Now here's the great part. The receipt was safely tucked into a money clip on the back of this crazy credit card holder wallet thing in Elise's purse. Coming home from Publix the day before Wal-Mart finally decides to contact us back, we're drinking a bottle of Diet Mountain Dew that we screw closed and E stuffs in her purse so that we can carry grocery bags up the three floors to our apartment. It's in the purse for all of two minutes, yet the condensation from the bottle manages to drench our receipt beyond recognition.

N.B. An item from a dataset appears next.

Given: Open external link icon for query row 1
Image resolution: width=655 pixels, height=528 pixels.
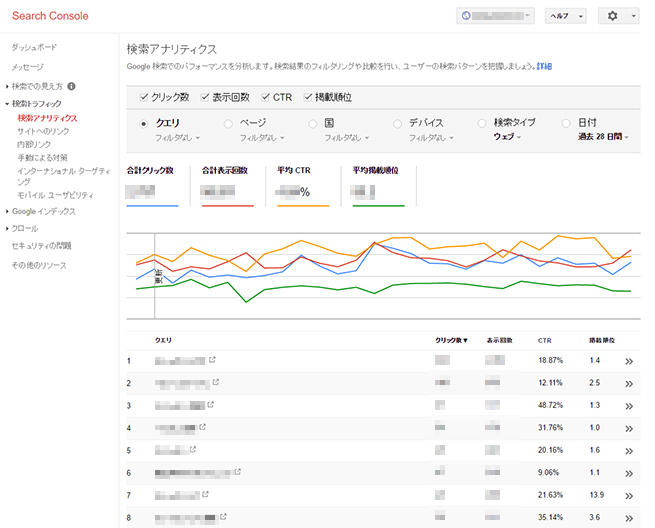Looking at the screenshot, I should coord(213,359).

It's over now. Nevermind. Fuck it. We're stupid twice over at this point. Our only proof is practically bleached away. The only damn thing you can read on the receipt is the movie title. Not the store number or the date or the time or the register or the cashier or anything else. It's just embarassing, so nevermind. It went from being our fault for leaving the movie at the checkout, to their fault for dropping the ball to our fault for Diet Mountain Dewing the receipt into oblivion, sooooo...

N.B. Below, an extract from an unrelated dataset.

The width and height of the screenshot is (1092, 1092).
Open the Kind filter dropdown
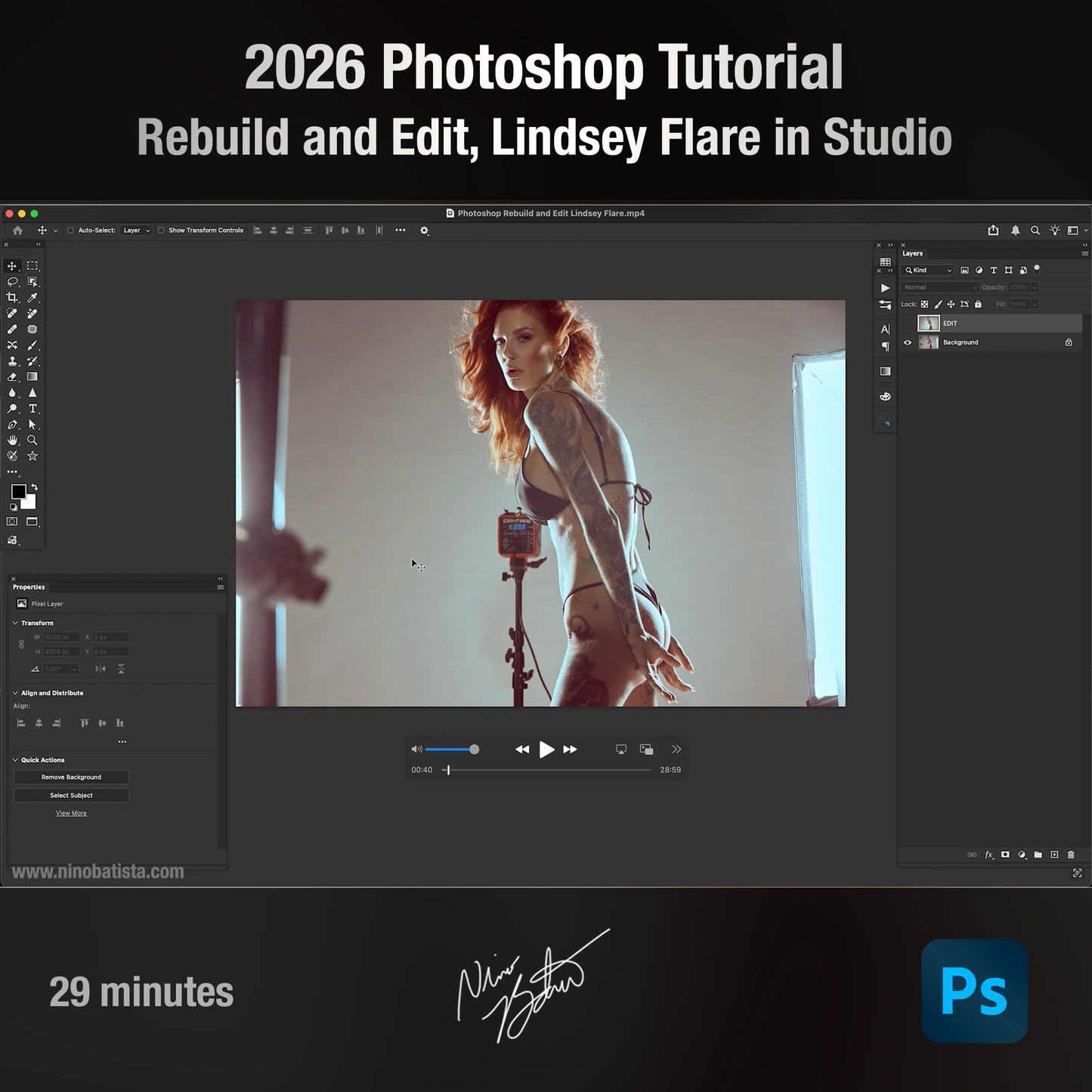pos(927,270)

I go online to order the cheaper, one disc version of the movie, used from half.com. I wasn't going to pay another $30 for the movie, but we got one that the seller stated was "only watched once" for $11 with shipping. A great deal.
We get it in the mail today. The disc is in perfect condition. Looks brand new. The case is a little scuffed up, but who cares. Then, I see the little box on the back that says, "full screen". What the fuck? It didn't say that on half.com. The seller didn't mention that. It really is a movie to watch in widescreen. It's so damn beautiful. In fact, wait a minute... I thought the movie was only available in widescreen. Then the rating pops out at me. Rated G. "All audiences." I thought a man bashed another man's face in, seriously caved it in, on screen, with the butt of a gun.
It's a fake. The damn movie is a bootleg. It's the best bootleg I've ever seen, but the DVD actually starts with a logo for "Taiwan Video Entertainment" or some shit. The subtitles have typos. The picture quality is extremely watchable, but a little more digital looking than you would expect it to be.
It's bullshit because this guy has like 1600 positive feedbacks and I started reading them... he had a few positive feedbacks that said that their movie was an obvious copy, but still a good purchase! Most just said that their movie arrived as ordered.
It made me think that some of these people that are getting duped really have no idea that they're not getting the real thing. And they may not know until they try to trade the movie in somewhere or even resell it themselves and get busted for it.
I sent him a message, so we'll see what he has to say for himself.